Falcon Energy Materials Initiates US$100 Million Damages Claim Against Republic of Guinea
Falcon pivots to litigation as Guinea expropriates flagship Lola project, shifting all commercial hopes to Moroccan anode strategy.

The most recent news (March 16, 2026) confirms that Falcon Energy Materials has initiated international arbitration against the Republic of Guinea at the ICSID. The company is seeking US$100 million in damages following the expropriation of its flagship Lola Graphite Project. This follows a period of uncertainty starting in May 2025 when the Guinean government issued a decree revoking 51 mining permits, including Lola’s. Falcon claims the revocation is illegal under the 2011 Guinean Mining Code and the UAE-Guinea Bilateral Investment Treaty. The company has secured legal funding and engaged LALIVE to pursue the claim while shifting its operational focus entirely to its Anode Plant in Morocco.

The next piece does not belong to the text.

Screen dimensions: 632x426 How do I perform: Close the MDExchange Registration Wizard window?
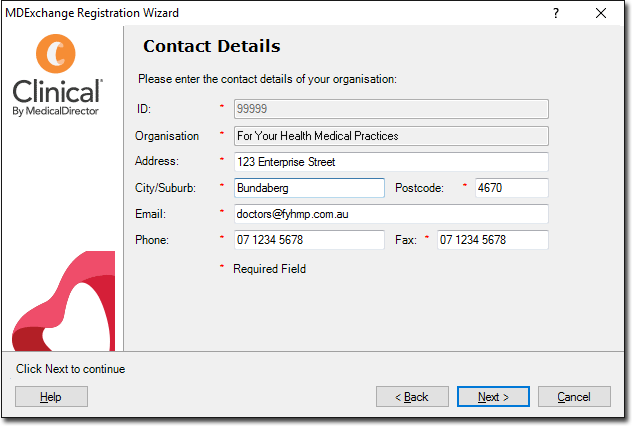601,13
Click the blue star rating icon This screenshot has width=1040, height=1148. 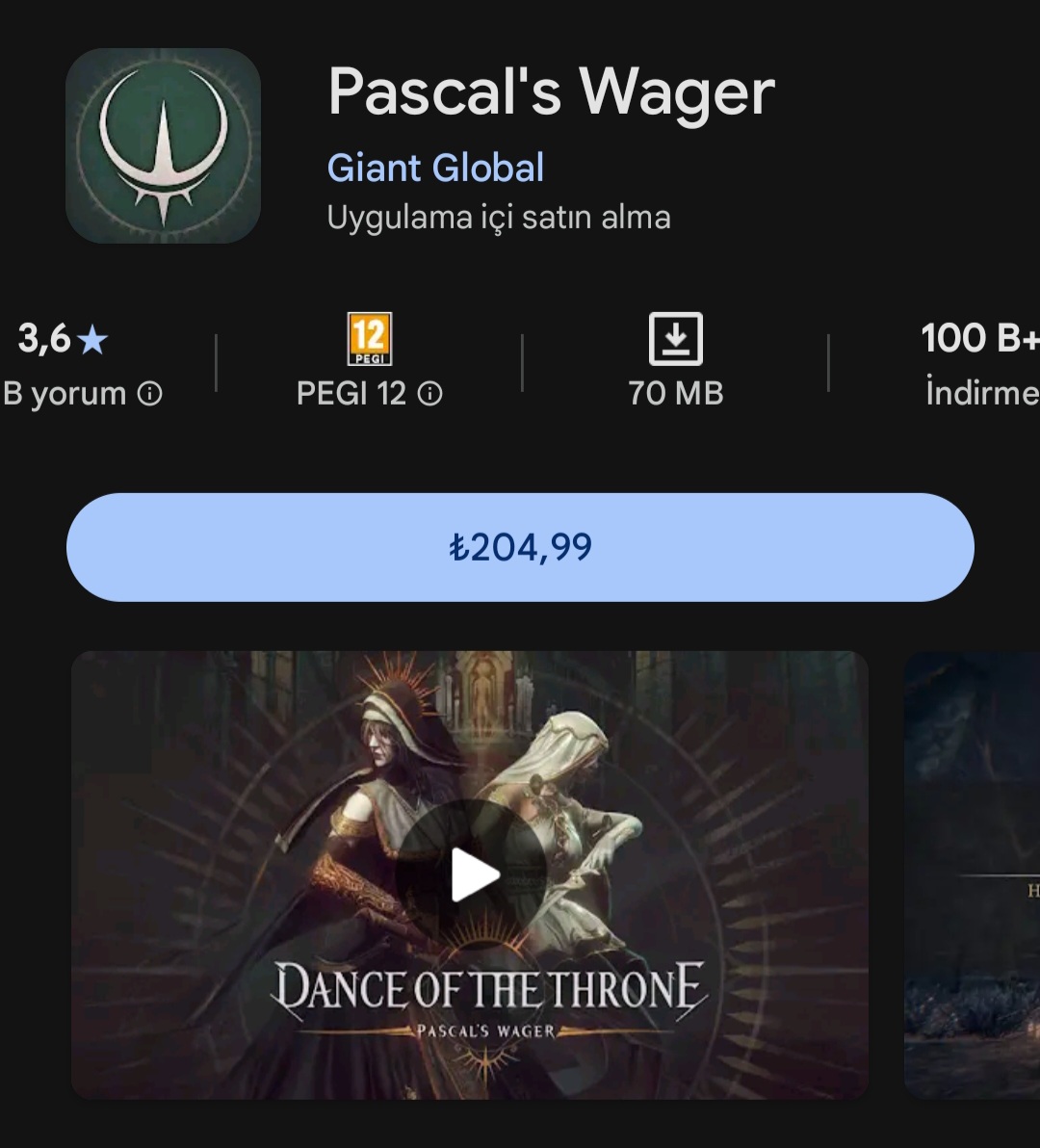pos(92,340)
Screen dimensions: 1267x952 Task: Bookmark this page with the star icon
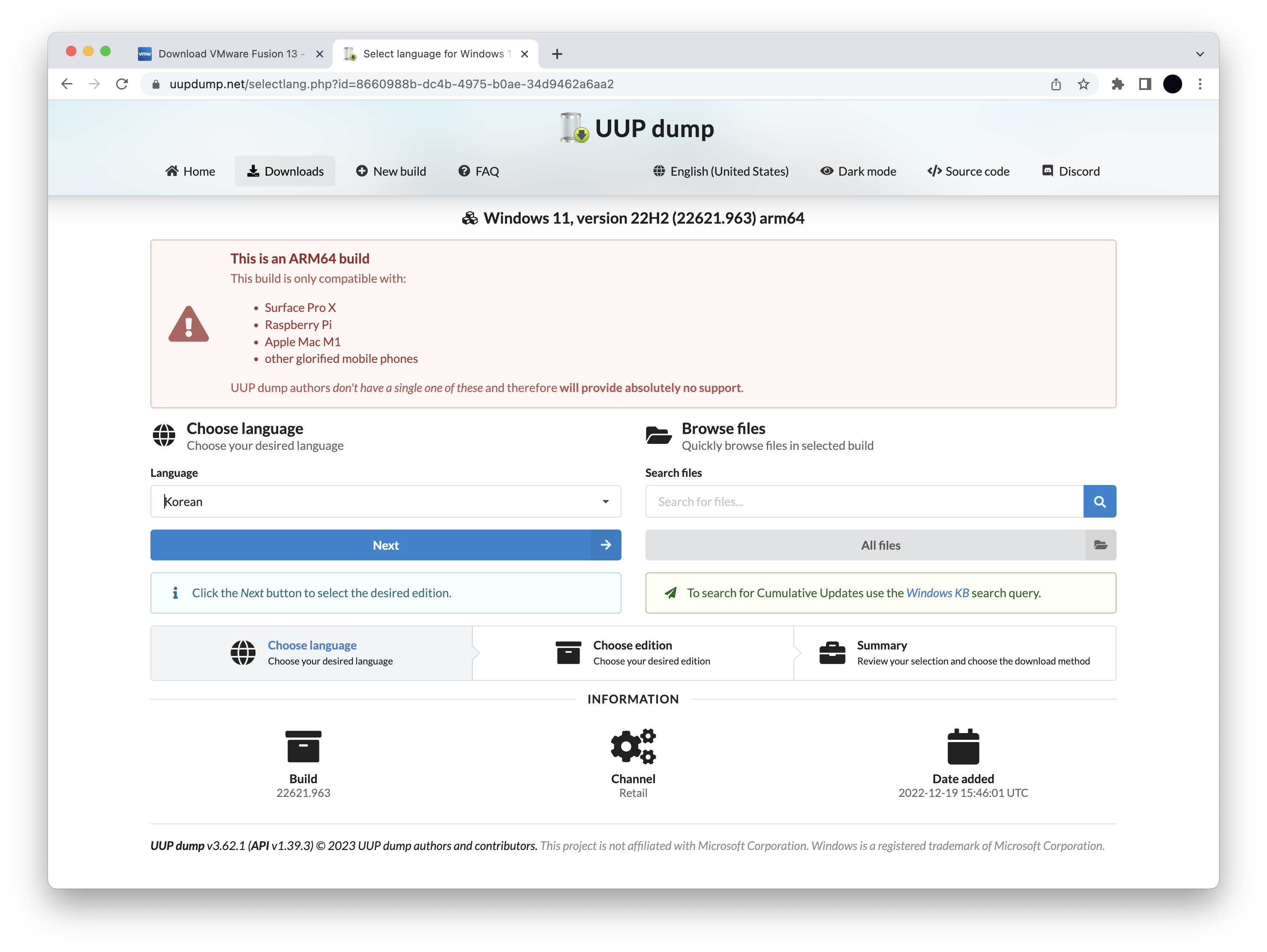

The impact is Material - Negative. While the US$100 million claim represents a potential future cash windfall, the immediate reality is the total loss of the company's primary upstream resource asset. - Loss of Vertical Integration: The original investment thesis relied on the Lola project providing the raw material for the Moroccan anode plant. Falcon is now an "asset-light" processor that must source graphite from third parties, potentially impacting margins and supply security. - Litigation Risk: Arbitration is notoriously slow, often taking 3–5 years. Even if Falcon wins, collecting a US$100 million award from a sovereign nation like Guinea presents significant enforcement hurdles. - Strategic Pivot: The company is now entirely dependent on the success of the Morocco Anode Plant. While the technical study (Nov 2025) showed robust economics (US$86M CapEx, US$152M projected EBITDA), the loss of the mine removes the "floor" of resource value from the balance sheet.
Falcon Energy Materials (formerly SRG Mining) is focused on becoming a non-Chinese supplier of Coated Spherical Purified Graphite (CSPG) for the EV battery market. - Flagship Project (Current): The Morocco Anode Plant at Jorf Lasfar. It targets 26,000 tonnes per annum of CSPG with an initial CapEx of US$86 million. - Former Flagship: The Lola Graphite Project in Guinea, now subject to expropriation and arbitration.